→ **Given request**:
Can you rewrite the material starting at the line containing "Task: Click the ↑2.04% change badge" and ending at the line containing "The height and", changing "change badge" to "percentage badge" and leaving everything else the same? Return only those lines.

→ **Excerpted data**:
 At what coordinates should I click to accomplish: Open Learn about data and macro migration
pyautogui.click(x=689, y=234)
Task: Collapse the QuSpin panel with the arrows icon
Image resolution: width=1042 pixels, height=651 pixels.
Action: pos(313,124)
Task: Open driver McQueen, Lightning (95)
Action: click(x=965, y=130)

* * *

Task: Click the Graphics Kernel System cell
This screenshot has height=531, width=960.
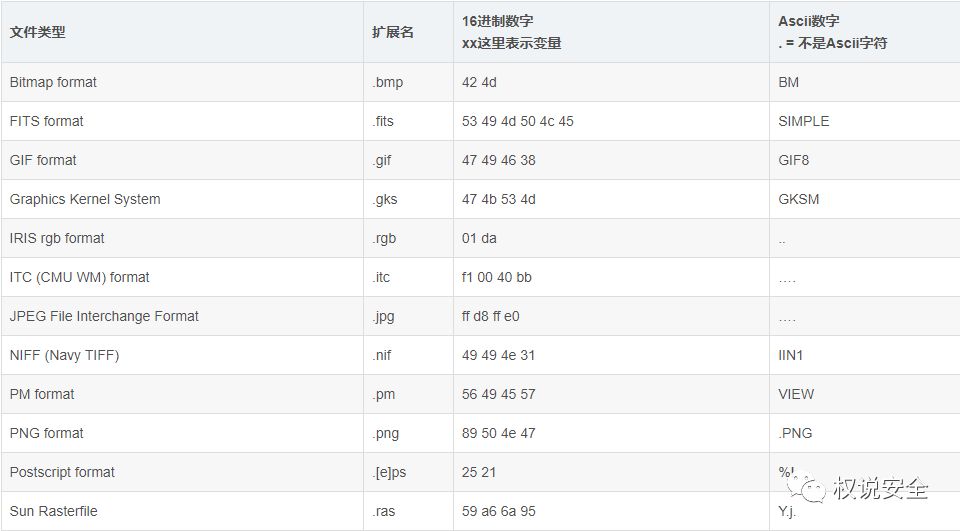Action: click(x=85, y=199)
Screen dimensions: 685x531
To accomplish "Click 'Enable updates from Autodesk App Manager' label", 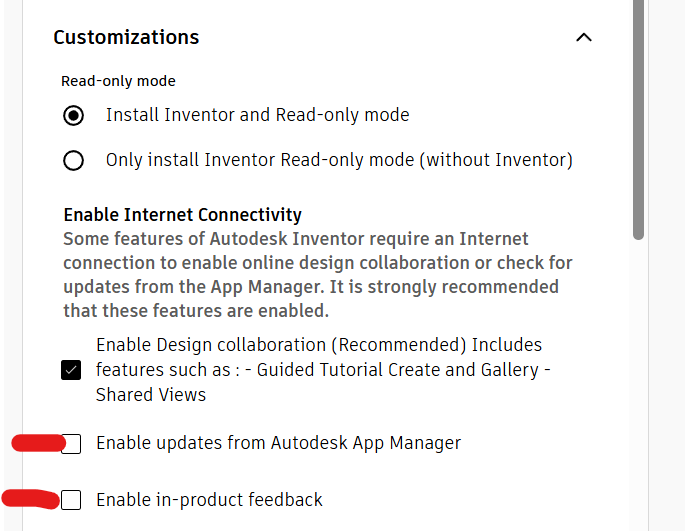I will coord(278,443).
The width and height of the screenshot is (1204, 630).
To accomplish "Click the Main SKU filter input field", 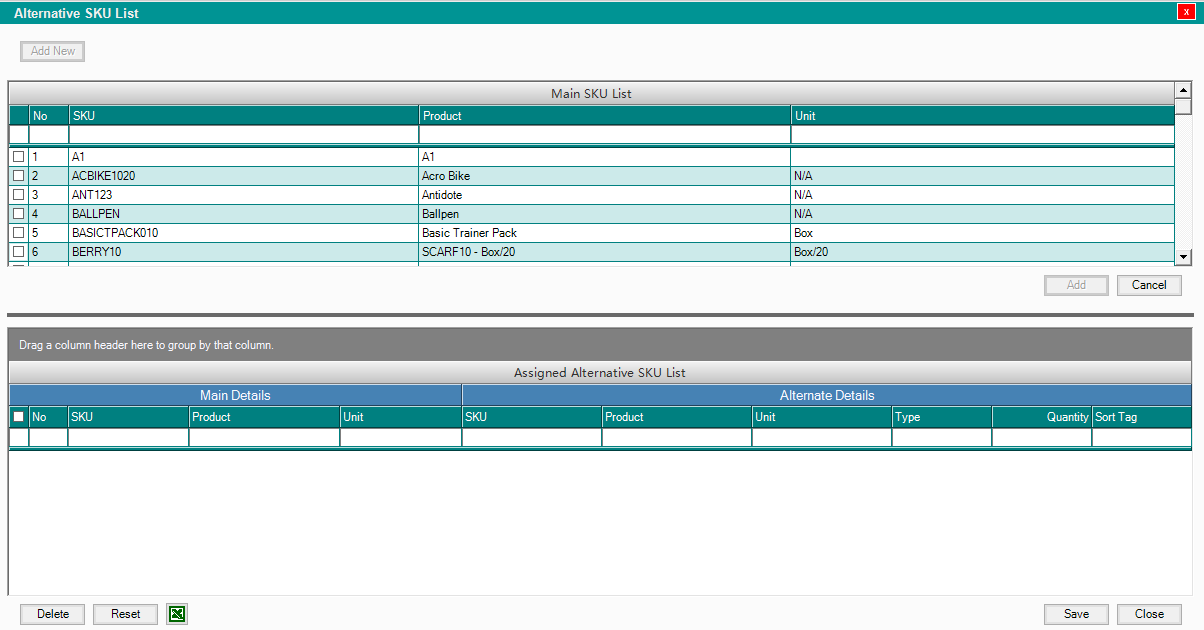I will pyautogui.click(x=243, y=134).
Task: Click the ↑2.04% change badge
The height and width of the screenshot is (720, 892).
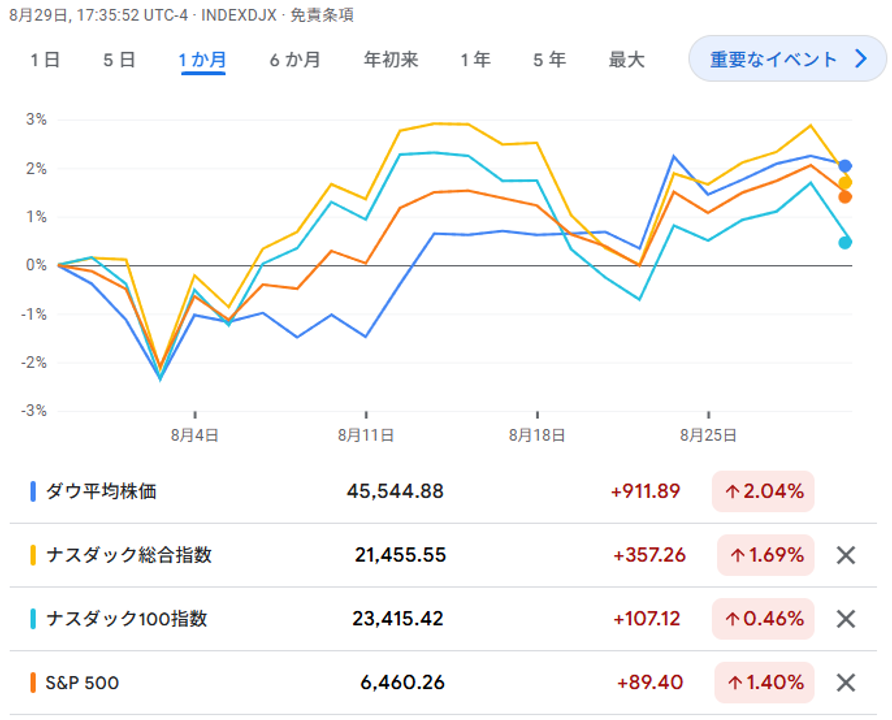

---

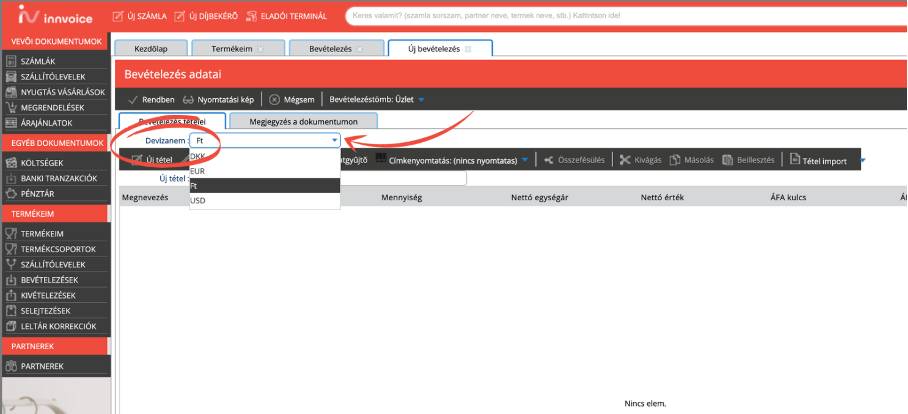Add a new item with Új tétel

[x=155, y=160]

→ **Response to this task**:
Task: Click the ↑2.04% percentage badge
The height and width of the screenshot is (720, 892).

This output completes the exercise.